Give back exactly the lines from the one that holds "You are a computer-use" through the final line of the data; omit the pictures and add nothing.

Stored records
---------------
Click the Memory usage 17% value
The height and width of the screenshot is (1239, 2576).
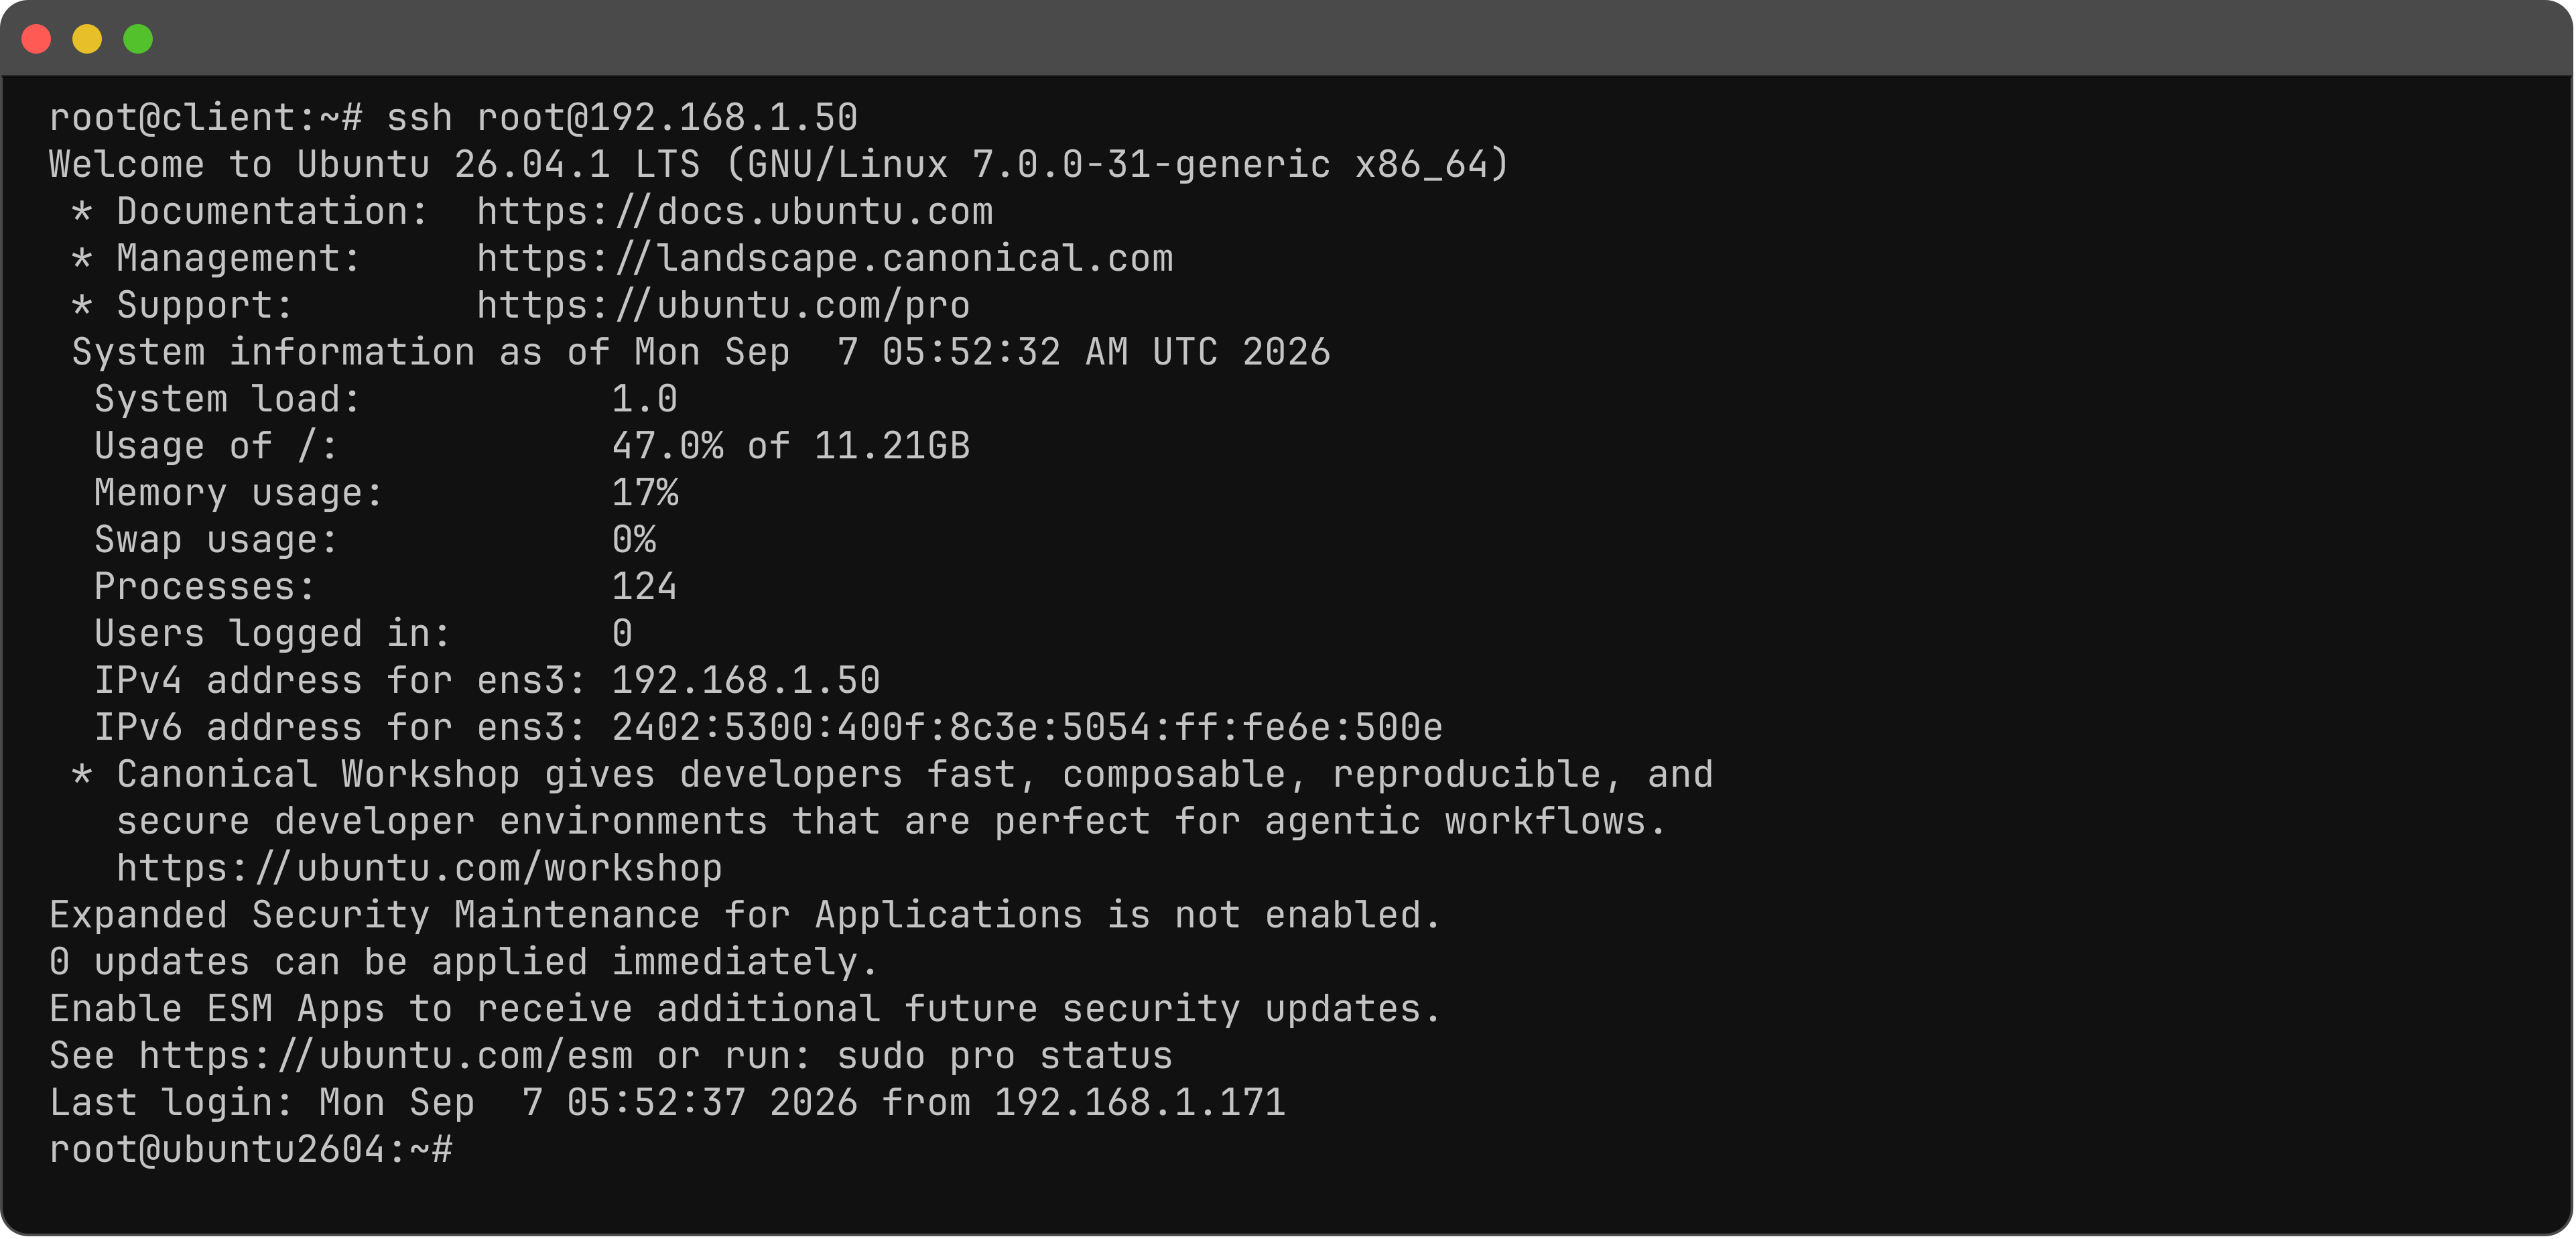coord(645,493)
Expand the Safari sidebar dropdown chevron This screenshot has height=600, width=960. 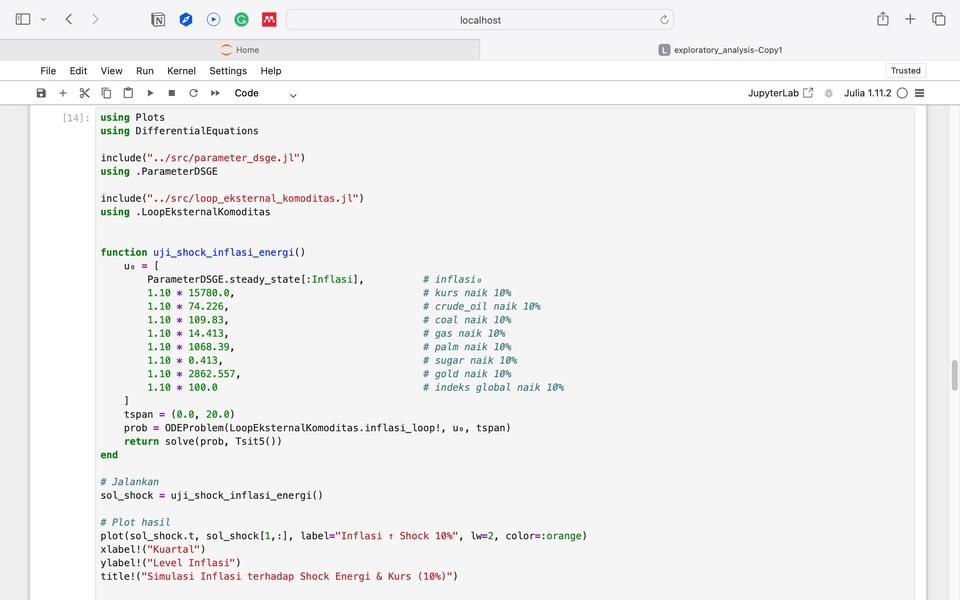43,20
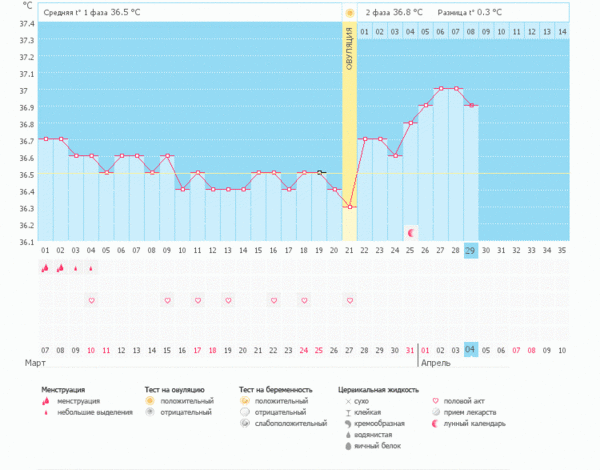Click the sun icon above the ovulation column
Viewport: 600px width, 470px height.
(349, 13)
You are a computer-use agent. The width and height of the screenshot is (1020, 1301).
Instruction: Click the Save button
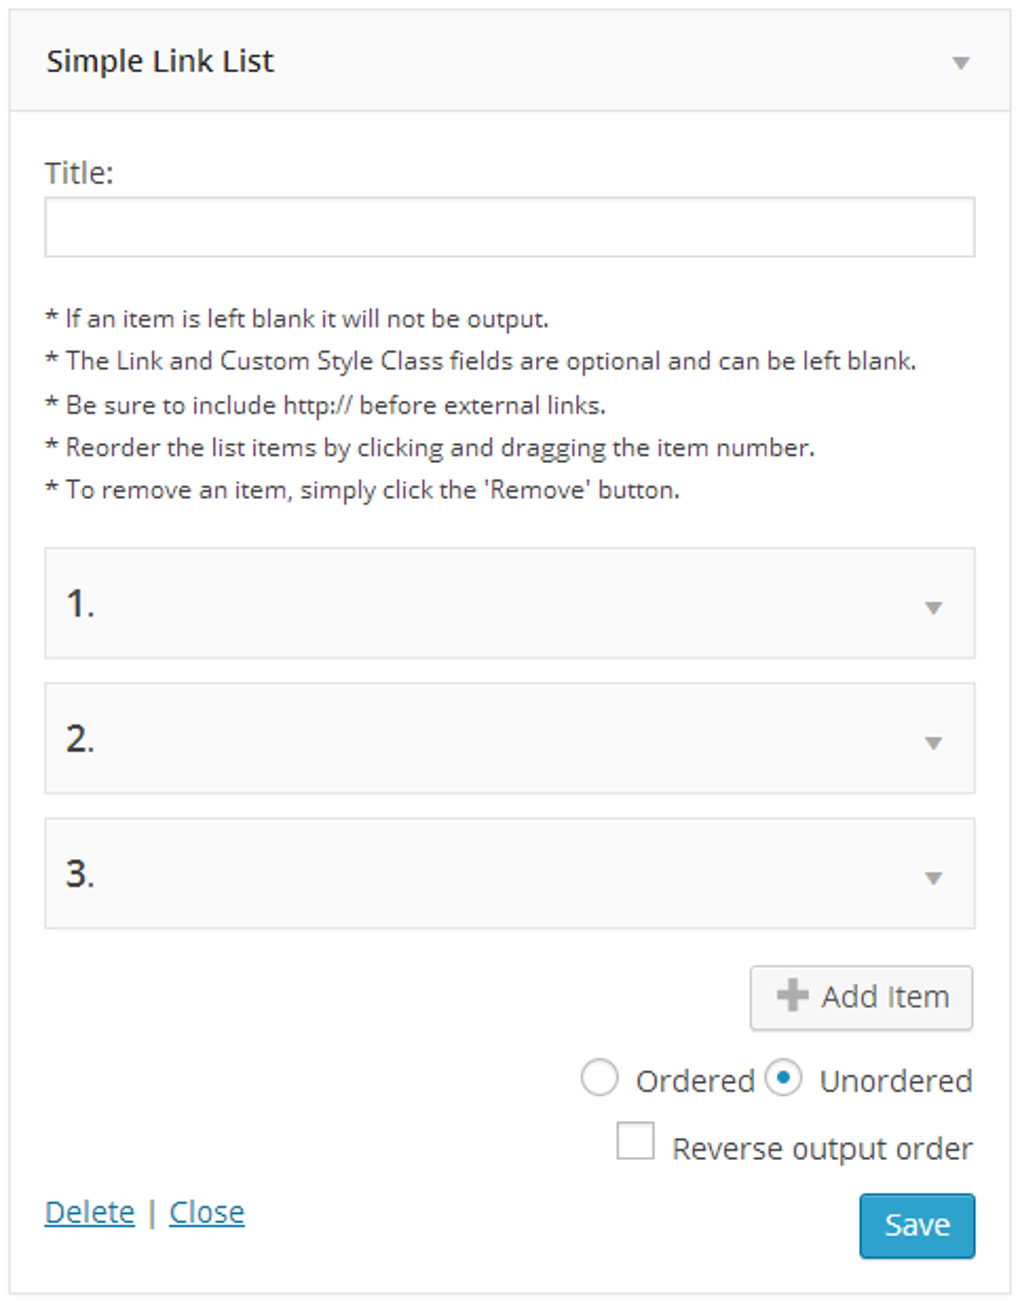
---------------
* **Completed task**:
You are a computer-use agent. The width and height of the screenshot is (1020, 1301).
Instruction: Click the Save button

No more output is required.